OBJECTIVE: To determine whether organized mucosa-associated lymphoid tissue (MALT) is a normal component of the human efferent tear ducts or is acquired in reaction to chronic inflammation. DESIGN: Nonrandomized comparative (cadaver controlled) study with histopathologic correlations. MATERIALS: Tissue specimens from nasolacrimal ducts of 38 patients undergoing endonasal dacryocystorhinostomy in postinflammatory dacryostenosis with signs of chronic inflammation were analyzed using histologic examination and immunohistochemical studies.

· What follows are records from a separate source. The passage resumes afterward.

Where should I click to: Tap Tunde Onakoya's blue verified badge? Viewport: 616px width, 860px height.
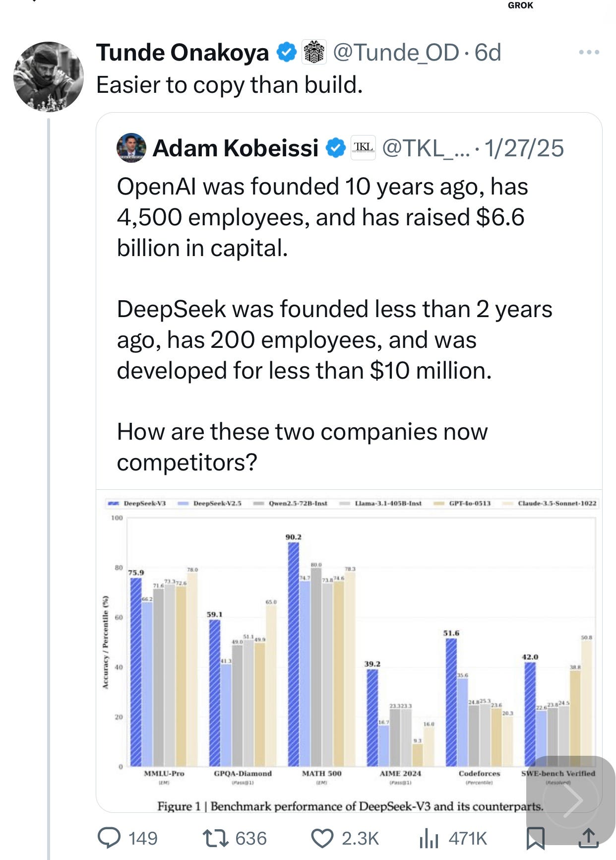[x=286, y=52]
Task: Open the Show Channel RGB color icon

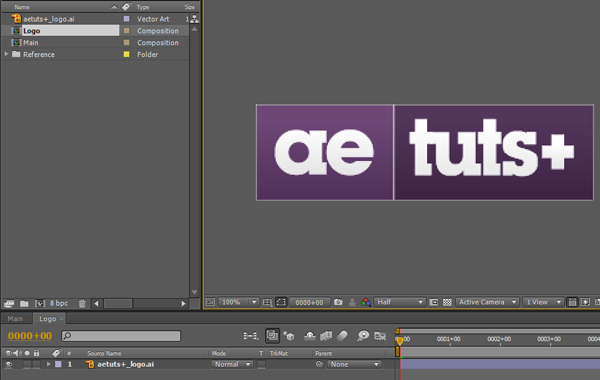Action: point(366,302)
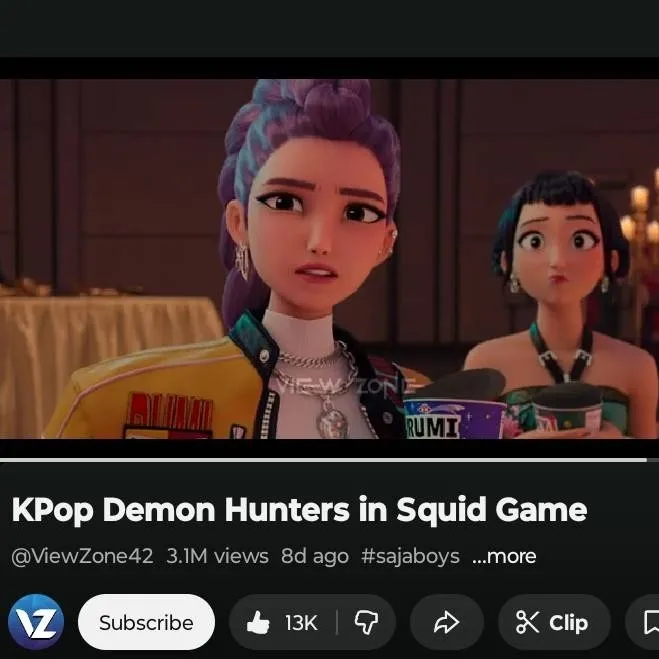Screen dimensions: 659x659
Task: Subscribe to the ViewZone42 channel
Action: [146, 622]
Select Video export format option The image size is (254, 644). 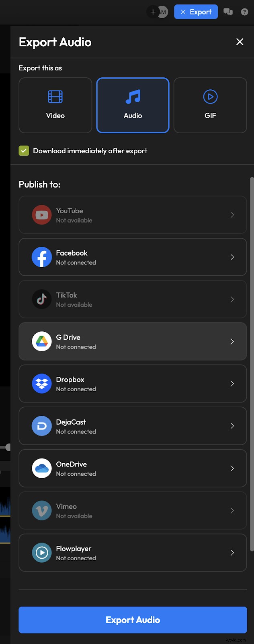point(55,105)
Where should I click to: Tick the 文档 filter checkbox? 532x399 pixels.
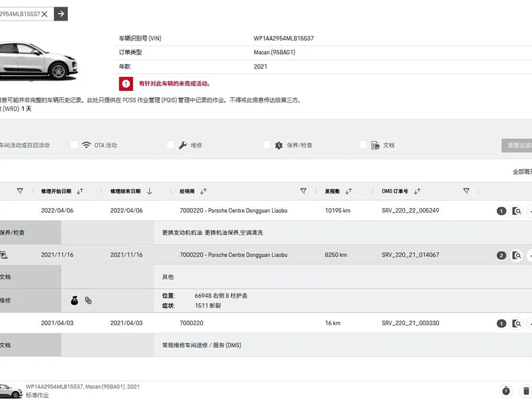[362, 144]
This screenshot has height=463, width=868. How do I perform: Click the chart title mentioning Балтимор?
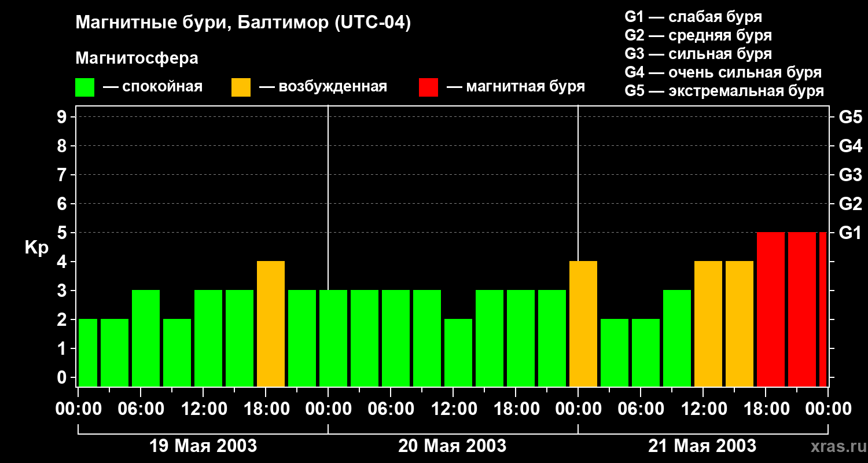coord(243,23)
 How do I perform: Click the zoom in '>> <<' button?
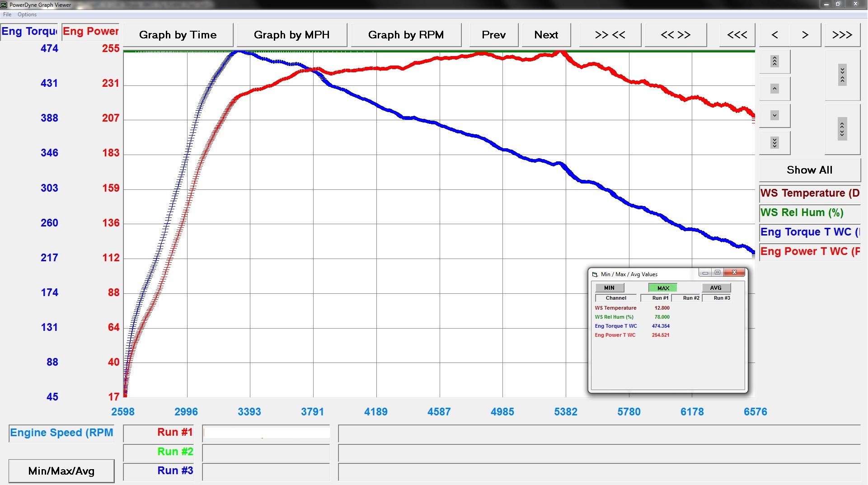610,35
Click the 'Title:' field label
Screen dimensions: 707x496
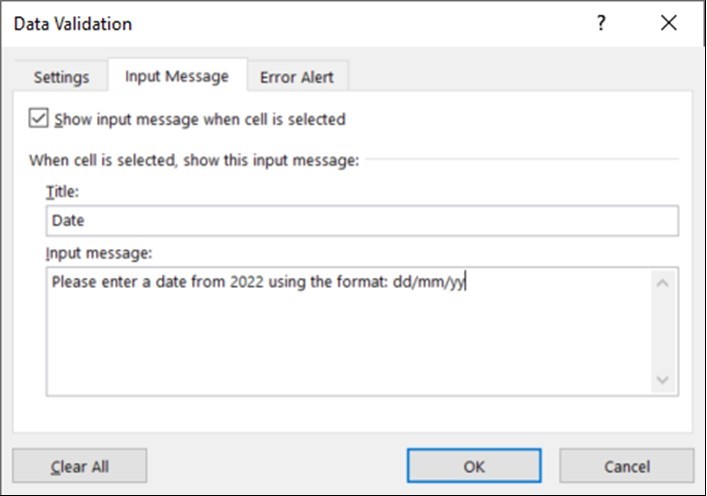click(x=62, y=191)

Only tissue specimens revealing proliferative sclerotic forms of chronic fibrosis were chosen for the study. Eighty specimens from the lacrimal systems of body donors served as controls. TESTING: Tissue specimens from each lacrimal system were prepared and processed with paraffin, sectioned, stained using different histologic methods with an array of specific antibodies, and examined by light microscopy. MAIN OUTCOME PARAMETERS: The distribution of intraepithelial and subepithelial defense cells was analyzed to identify plasma cells, secretory immunoglobulins, lymphocytes, dendritic cells, and organized mucosa-associated lymphoid tissue. RESULTS: The presence of secretory immunoglobulin A was demonstrated in subepithelial plasma cells and in the cytoplasm of apical epithelial cells in both chronically inflamed and healthy lacrimal systems. In more than one third of cases from body donors, but in only a few biopsy specimens from patients, organized lymphoid tissue was found with the cytomorphologic and immunophenotypical features of MALT. All other cases showed a diffuse infiltrate of defense cells within the lamina propria. CONCLUSIONS: The development of tear duct-associated lymphoid tissue (TALT) is a common feature that is often found in symptomatically normal nasolacrimal ducts. Because TALT seems to be lost associated with the scarring of symptomatic dacryostenosis, it is unlikely that the presence per se of TALT leads to scarring. Future studies are needed to explain the development of TALT.